** begin Data provided **
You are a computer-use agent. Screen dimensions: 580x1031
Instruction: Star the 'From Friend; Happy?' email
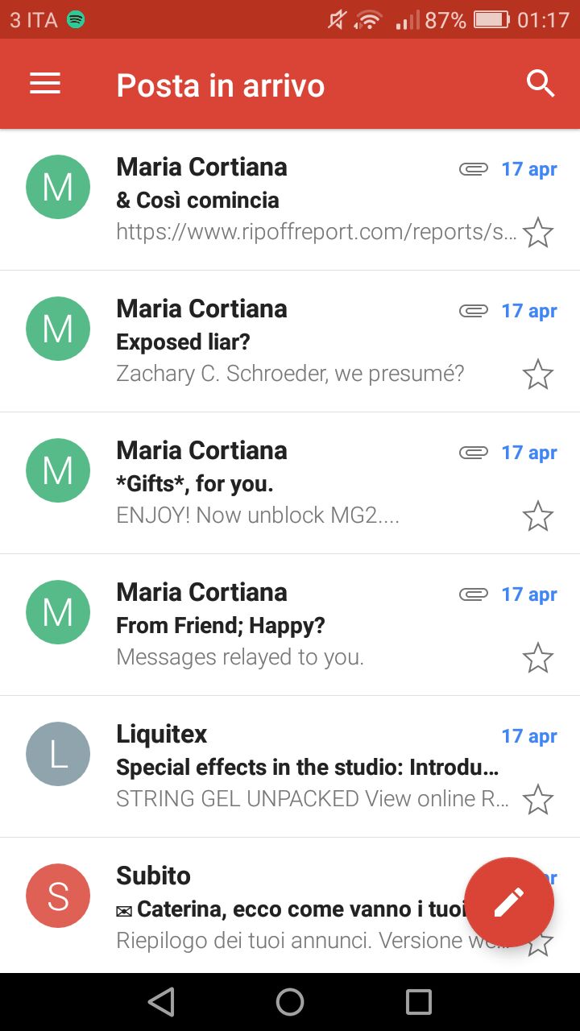[538, 658]
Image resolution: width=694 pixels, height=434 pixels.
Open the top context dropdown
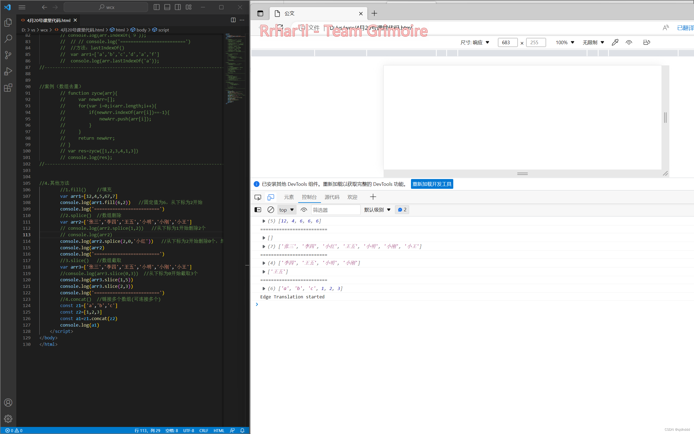(x=286, y=210)
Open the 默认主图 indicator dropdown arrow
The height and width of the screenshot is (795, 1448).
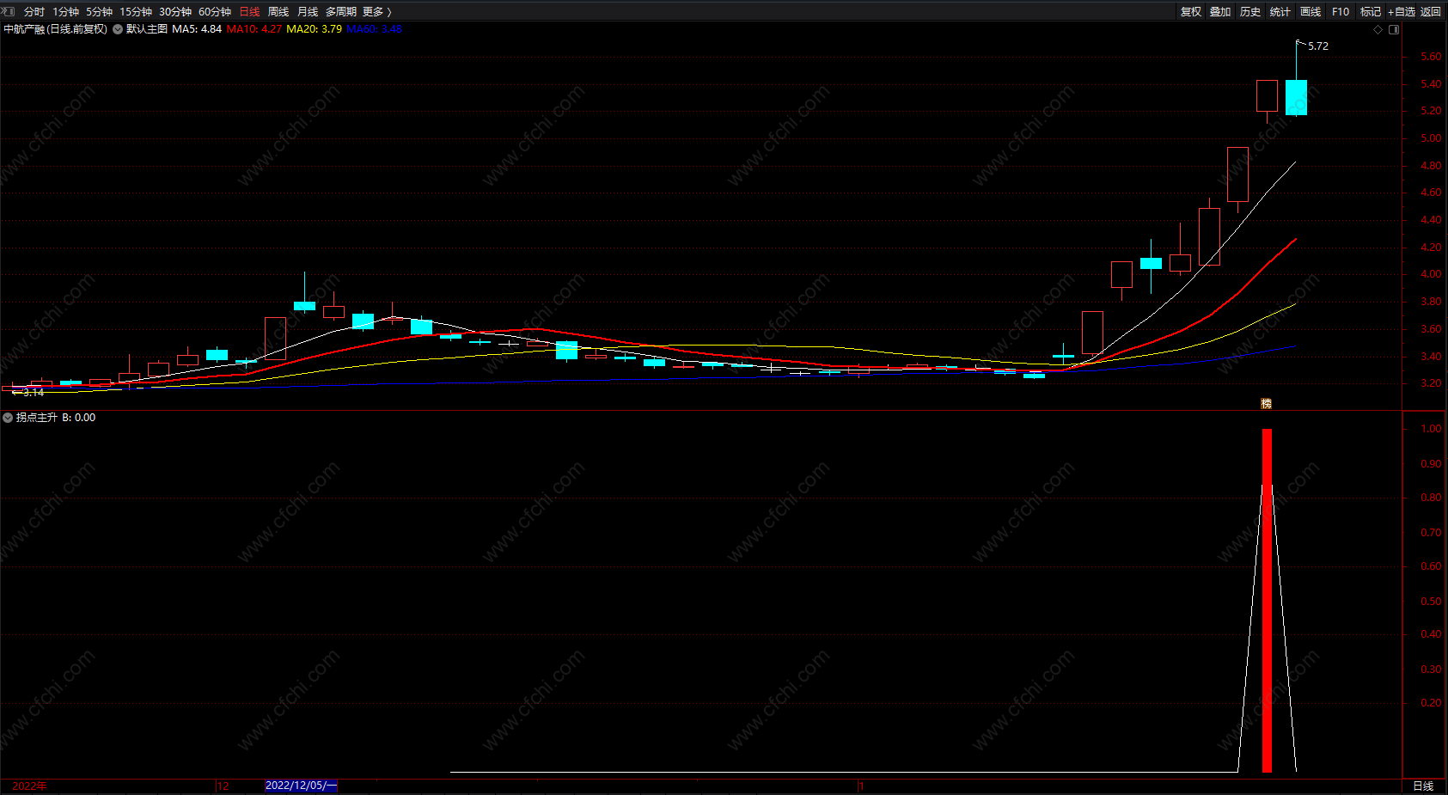tap(118, 29)
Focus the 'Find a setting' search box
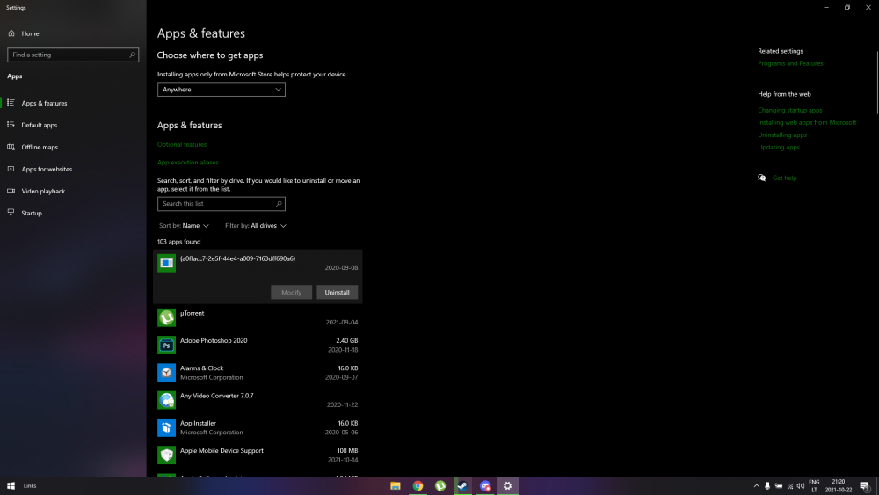The height and width of the screenshot is (495, 879). 72,55
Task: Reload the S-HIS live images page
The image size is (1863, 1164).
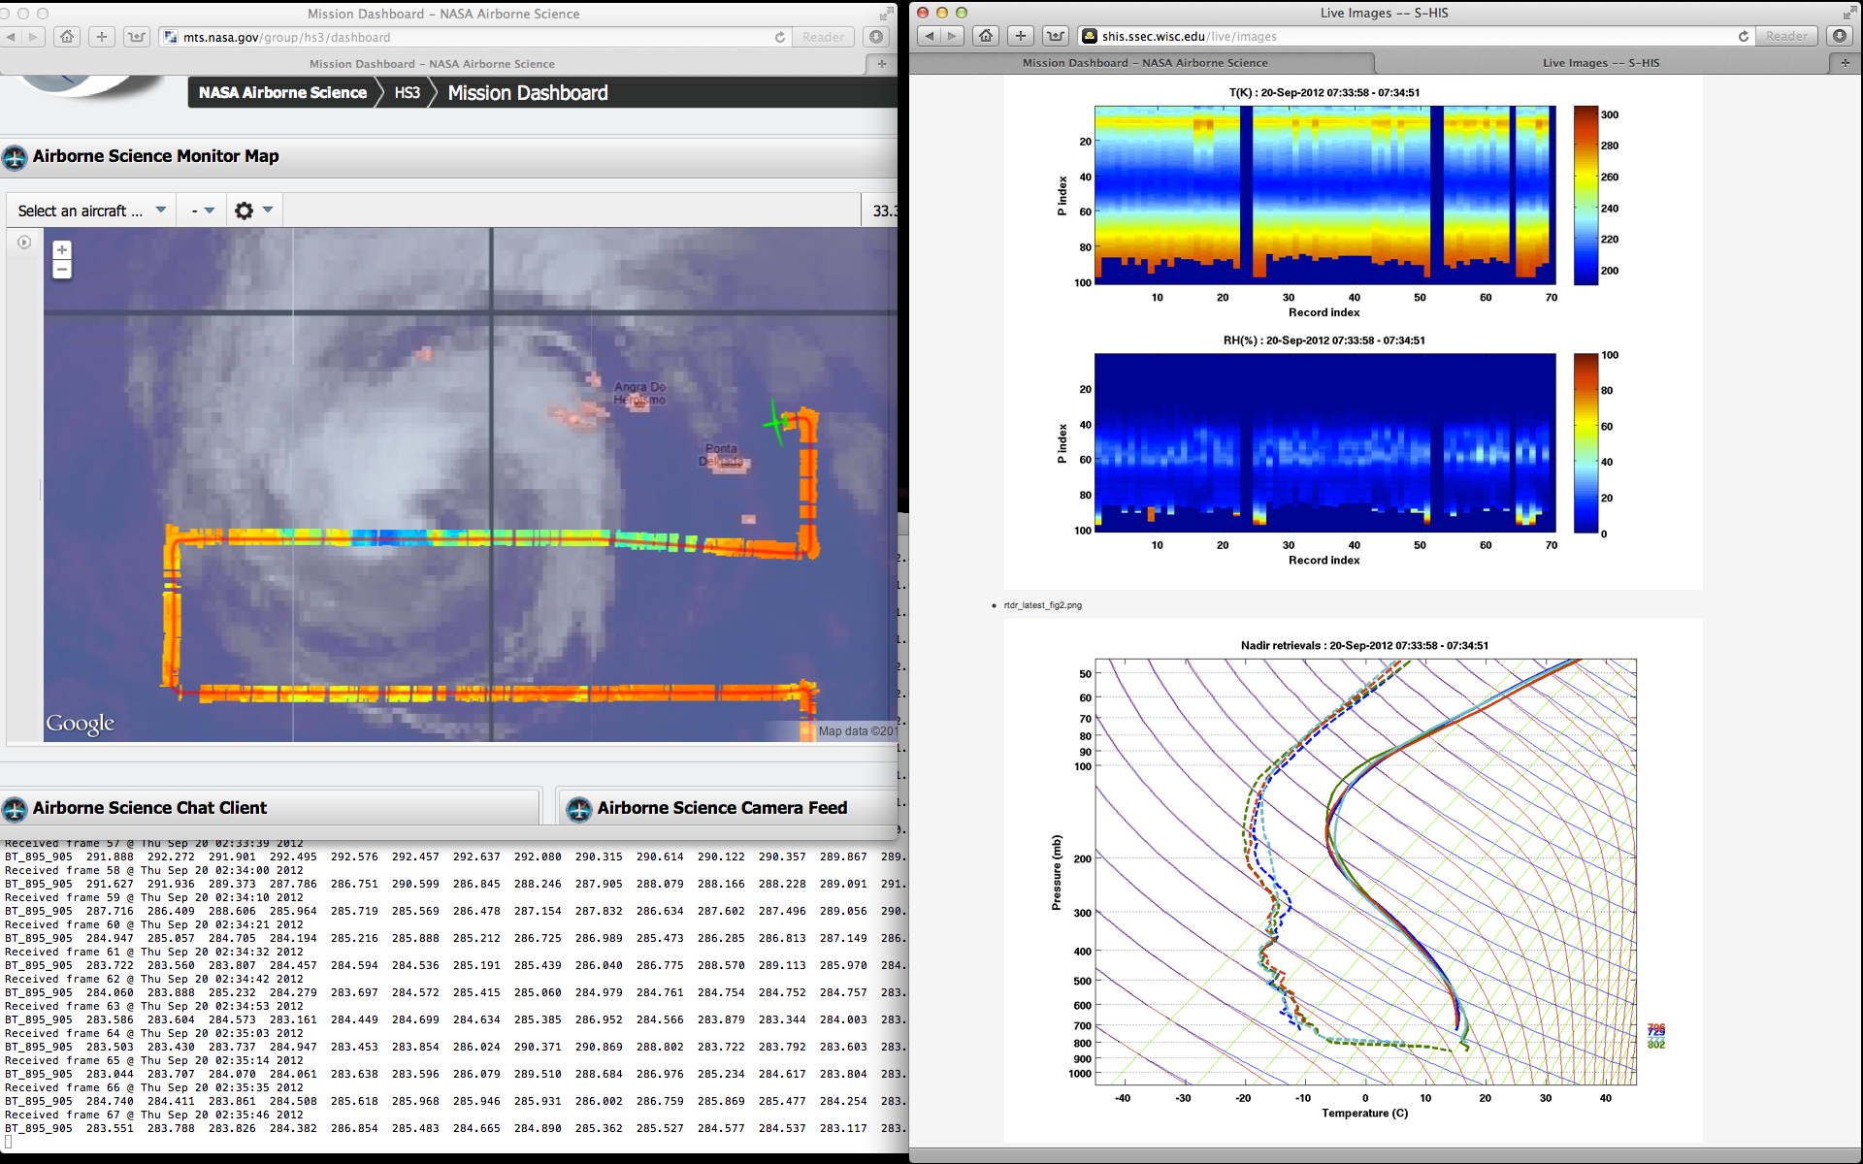Action: click(x=1743, y=36)
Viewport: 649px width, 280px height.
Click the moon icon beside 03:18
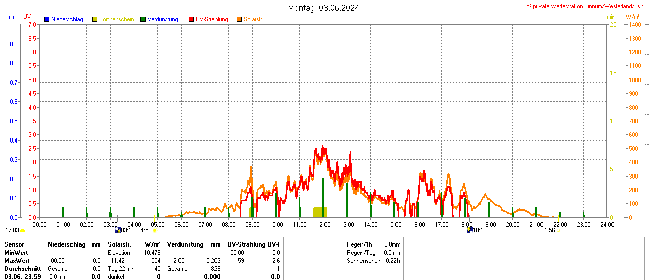click(118, 230)
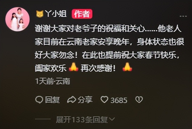Click the first praying hands emoji
Screen dimensions: 192x129
click(73, 67)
** end Data provided **
> [Goal of the exercise]: Reproduce the lines verbatim, from the line containing "Viewport: 649px width, 280px height." through the end of the records, including both ends, and leave the pictures out of the answer.

> [Exercise result]:
Viewport: 649px width, 280px height.
Click the moon icon beside 03:18
click(118, 230)
Click the first praying hands emoji
Screen dimensions: 192x129
click(73, 67)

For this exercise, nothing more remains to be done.